> **Exercise details**
Filter the listing and keep only the lines with the word "accomplish".

> **Records supplied**
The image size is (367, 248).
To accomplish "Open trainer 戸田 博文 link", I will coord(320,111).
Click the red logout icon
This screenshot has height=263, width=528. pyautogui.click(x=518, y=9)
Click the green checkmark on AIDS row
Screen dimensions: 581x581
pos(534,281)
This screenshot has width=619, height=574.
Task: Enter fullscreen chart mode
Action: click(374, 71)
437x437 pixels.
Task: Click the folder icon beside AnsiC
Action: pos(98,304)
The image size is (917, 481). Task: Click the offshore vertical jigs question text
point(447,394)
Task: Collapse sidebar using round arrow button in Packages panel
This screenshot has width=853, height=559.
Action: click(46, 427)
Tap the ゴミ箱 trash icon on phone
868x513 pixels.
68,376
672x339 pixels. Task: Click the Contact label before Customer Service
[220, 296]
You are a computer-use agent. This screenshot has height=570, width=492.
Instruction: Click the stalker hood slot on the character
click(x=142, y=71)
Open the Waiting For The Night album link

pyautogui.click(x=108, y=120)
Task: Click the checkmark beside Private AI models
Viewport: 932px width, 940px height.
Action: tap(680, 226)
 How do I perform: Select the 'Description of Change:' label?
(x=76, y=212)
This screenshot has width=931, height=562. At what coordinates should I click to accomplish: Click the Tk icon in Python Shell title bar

> **Reply to the task**
To accomplish "Open trainer 戸田 博文 link", I will coord(320,111).
This screenshot has width=931, height=562. At what coordinates should I click to accomplish: Click the Tk icon in Python Shell title bar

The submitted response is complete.